It’s Not Personal, It’s Theological
A recent group of articles showed up in The Globe and Mail this week regarding a Muslim father who is fighting the Toronto School District Board. Why? His Islamic belief is in conflict with the school’s educational curriculum – specifically, music.
According to this certain Mosque’s teaching from the imam (the leader of the Mosque), music is forbidden. It’s wrong for a Muslim to play or listen to music.
Obviously there is much more to the story than this. Both sides have strong convictions based on their beliefs. Just skimming the posts on Facebook and seeing the hundreds of comments tell us that something about this story pushes a button in many people’s lives.
I don’t want to comment on the specific issue – I don’t know the people or enough details. What I do want to do is remind everyone looking at this issue of something very important:
This issue is very theological.
This is a point that Albert Mohler often makes in his daily podcast on news and events, The Briefing. The theological side of news and events is usually passed over as “just religious stuff” and “not important.” The problem with thinking this way when looking into a news story is that you miss half (or more) of the story. Especially when it comes to stories that involve people who have very strong religious convictions, it’s crucial that you analyze the story theologically.
Our liberal/progressive/postmodern culture believes, generally, that religion is outdated (some would even say dangerous and foolish). “If you want to be religious, be sure to keep it to yourself, don’t proselytize, and obey government,” they’d say. But you already understand the problem: culture says it’s authority, and religious people say “insert religious deity/supernatural force” is authority.
If you look at this present story and don’t consider the supernatural (this Muslim father’s serious faith in Allah and the Koran), then no wonder you can easily dismiss this man’s feelings as absurd. Not considering the supernatural has immediately left you thinking this man’s basis for his actions and beliefs are completely out of line.

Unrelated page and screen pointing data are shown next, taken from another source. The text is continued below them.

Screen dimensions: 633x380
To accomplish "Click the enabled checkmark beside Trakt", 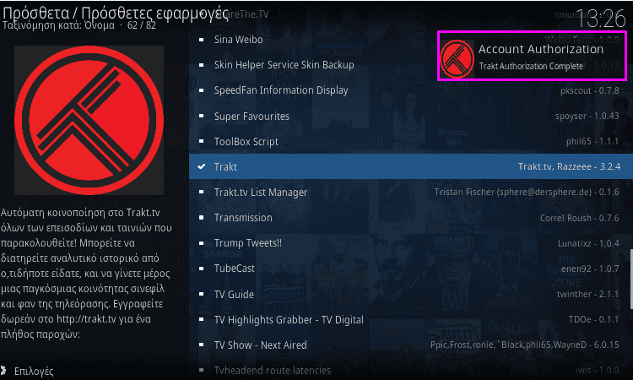I will (x=202, y=166).
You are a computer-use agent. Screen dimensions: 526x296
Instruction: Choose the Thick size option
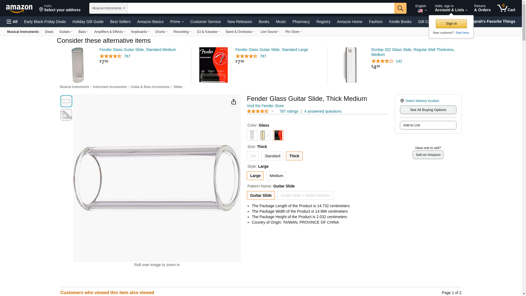click(294, 156)
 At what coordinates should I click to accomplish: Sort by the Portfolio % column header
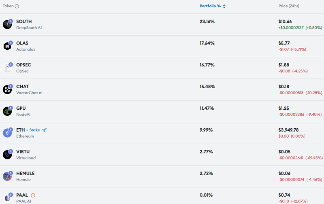click(210, 6)

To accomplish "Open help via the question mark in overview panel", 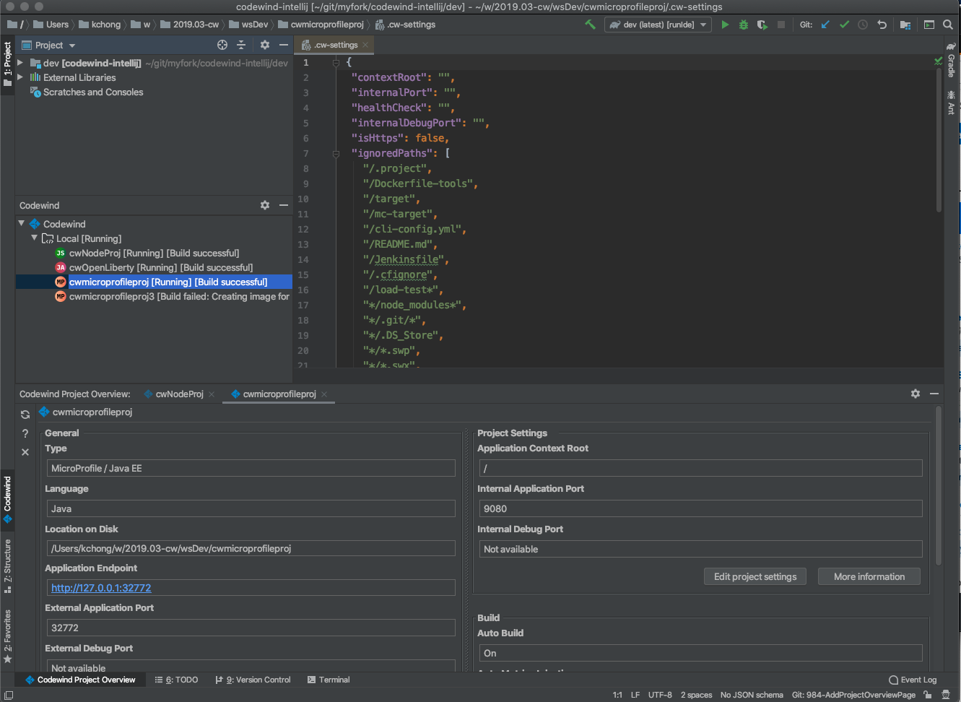I will pos(25,433).
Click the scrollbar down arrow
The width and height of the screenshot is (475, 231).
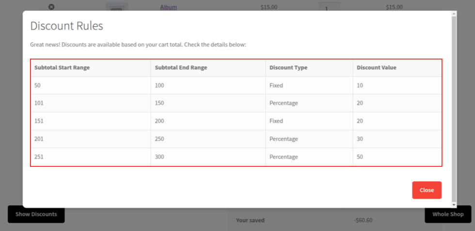click(x=454, y=205)
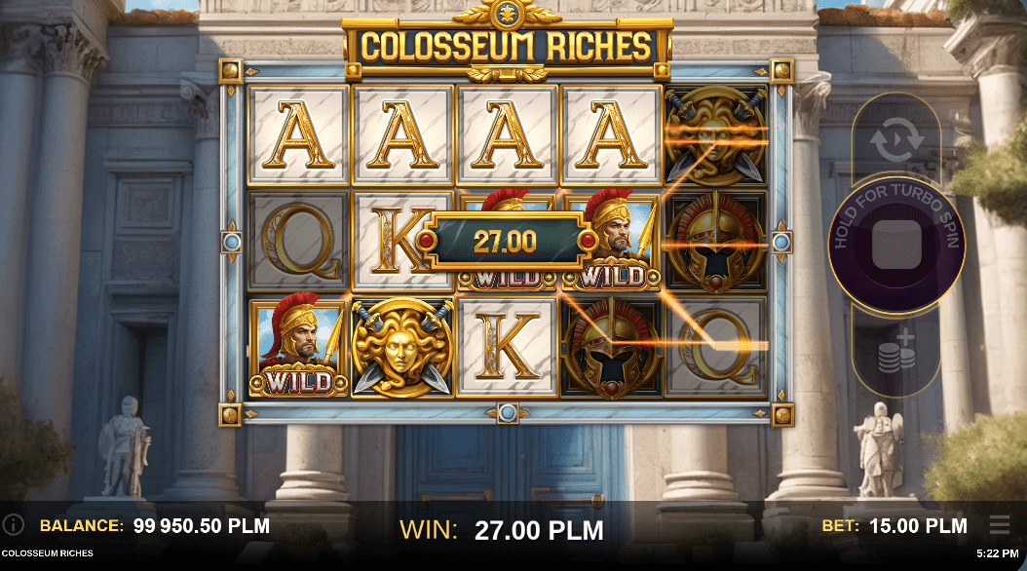
Task: Stop the spin with the square button
Action: pyautogui.click(x=896, y=245)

When looking at stories like this one, it’s so important (and mature) to look at them theologically. I’m not saying to dismiss everything else and just consider the supernatural, but it must be thought through in order to get a full picture.
Here are some questions to ask yourself when faced with a news story that deals with anything religious:
- How does “the supernatural” play a part in this news story?
- If Islam is involved, how does Allah or the Koran (their sacred writings) fit into the story?
- Is Christianity is involved, how does God, Jesus, or the Holy Spirit and the Bible fit into the story?
- If religion had nothing to do with the news story, how would you view it?
- If you’re angry or apathetic towards the story, is it based on your personal views of the supernatural?
- Are your feelings being shaped by what culture has taught you?